- [Exercise instructions]: Restate word for word the lines of the data below, from the first through the one that has "[Beckers] (138, 126)".
━━━ The data
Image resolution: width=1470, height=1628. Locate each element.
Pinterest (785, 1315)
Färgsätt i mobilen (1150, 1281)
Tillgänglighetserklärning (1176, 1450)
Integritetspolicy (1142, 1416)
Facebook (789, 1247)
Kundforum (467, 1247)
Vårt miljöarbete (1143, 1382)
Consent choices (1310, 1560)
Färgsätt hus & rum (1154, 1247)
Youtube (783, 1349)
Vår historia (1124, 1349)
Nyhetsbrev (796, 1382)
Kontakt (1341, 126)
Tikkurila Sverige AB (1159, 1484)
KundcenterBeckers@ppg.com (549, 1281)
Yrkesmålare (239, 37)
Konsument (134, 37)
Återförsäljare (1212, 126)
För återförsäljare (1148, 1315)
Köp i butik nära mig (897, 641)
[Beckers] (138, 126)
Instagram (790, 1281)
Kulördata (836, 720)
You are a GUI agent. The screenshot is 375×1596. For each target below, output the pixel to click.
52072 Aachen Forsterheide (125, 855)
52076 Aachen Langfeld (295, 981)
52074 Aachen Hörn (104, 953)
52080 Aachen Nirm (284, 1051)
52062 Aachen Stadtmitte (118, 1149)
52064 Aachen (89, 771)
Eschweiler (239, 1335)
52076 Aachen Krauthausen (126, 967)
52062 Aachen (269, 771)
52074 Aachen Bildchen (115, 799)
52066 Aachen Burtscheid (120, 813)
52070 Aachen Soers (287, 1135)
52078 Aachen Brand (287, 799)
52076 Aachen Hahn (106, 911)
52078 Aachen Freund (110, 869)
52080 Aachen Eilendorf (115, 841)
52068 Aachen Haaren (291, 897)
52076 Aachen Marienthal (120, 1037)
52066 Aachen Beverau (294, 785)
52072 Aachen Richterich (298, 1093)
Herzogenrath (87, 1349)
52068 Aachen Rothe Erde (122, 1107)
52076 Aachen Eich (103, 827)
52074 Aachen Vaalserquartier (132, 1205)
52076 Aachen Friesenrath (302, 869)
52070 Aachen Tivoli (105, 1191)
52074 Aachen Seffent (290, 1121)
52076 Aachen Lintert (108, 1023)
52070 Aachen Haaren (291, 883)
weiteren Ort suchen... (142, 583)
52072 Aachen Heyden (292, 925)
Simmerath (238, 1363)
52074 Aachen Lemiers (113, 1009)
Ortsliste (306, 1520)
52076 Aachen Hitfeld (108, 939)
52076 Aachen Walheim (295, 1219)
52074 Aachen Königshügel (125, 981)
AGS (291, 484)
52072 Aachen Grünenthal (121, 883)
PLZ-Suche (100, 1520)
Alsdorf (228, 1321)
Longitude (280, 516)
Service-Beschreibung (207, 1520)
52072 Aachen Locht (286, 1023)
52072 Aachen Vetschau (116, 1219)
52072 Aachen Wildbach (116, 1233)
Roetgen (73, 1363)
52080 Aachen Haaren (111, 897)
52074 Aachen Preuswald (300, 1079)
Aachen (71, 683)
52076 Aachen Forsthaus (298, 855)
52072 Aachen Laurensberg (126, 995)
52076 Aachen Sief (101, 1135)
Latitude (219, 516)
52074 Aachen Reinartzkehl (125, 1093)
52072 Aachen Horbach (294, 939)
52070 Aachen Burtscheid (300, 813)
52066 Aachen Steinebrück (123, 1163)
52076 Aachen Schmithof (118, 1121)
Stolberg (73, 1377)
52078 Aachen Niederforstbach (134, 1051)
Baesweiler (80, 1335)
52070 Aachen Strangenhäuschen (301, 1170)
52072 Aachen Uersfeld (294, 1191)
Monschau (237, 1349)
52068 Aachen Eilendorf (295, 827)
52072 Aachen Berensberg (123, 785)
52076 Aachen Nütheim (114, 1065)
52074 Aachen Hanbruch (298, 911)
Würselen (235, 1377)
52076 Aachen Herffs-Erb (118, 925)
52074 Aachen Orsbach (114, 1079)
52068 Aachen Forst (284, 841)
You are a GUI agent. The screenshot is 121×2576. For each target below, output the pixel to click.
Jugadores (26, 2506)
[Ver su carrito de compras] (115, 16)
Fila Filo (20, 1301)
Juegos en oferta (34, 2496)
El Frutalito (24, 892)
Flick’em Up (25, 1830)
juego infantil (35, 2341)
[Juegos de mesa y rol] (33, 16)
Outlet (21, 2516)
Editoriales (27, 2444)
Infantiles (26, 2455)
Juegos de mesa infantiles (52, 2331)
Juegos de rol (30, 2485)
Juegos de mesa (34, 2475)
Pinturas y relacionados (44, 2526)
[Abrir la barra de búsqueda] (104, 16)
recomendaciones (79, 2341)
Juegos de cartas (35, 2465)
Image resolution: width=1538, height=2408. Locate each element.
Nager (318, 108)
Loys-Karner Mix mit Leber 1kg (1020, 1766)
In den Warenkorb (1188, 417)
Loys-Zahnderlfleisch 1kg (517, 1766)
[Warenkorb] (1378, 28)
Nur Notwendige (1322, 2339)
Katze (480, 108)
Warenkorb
━━━━━━
- [Response to this task]:
Image resolution: width=1470, height=1628. Locate each element.
Pinterest (785, 1315)
Färgsätt i mobilen (1150, 1281)
Tillgänglighetserklärning (1176, 1450)
Integritetspolicy (1142, 1416)
Facebook (789, 1247)
Kundforum (467, 1247)
Vårt miljöarbete (1143, 1382)
Consent choices (1310, 1560)
Färgsätt hus & rum (1154, 1247)
Youtube (783, 1349)
Vår historia (1124, 1349)
Nyhetsbrev (796, 1382)
Kontakt (1341, 126)
Tikkurila Sverige AB (1159, 1484)
KundcenterBeckers@ppg.com (549, 1281)
Yrkesmålare (239, 37)
Konsument (134, 37)
Återförsäljare (1212, 126)
För återförsäljare (1148, 1315)
Köp i butik nära mig (897, 641)
[Beckers] (138, 126)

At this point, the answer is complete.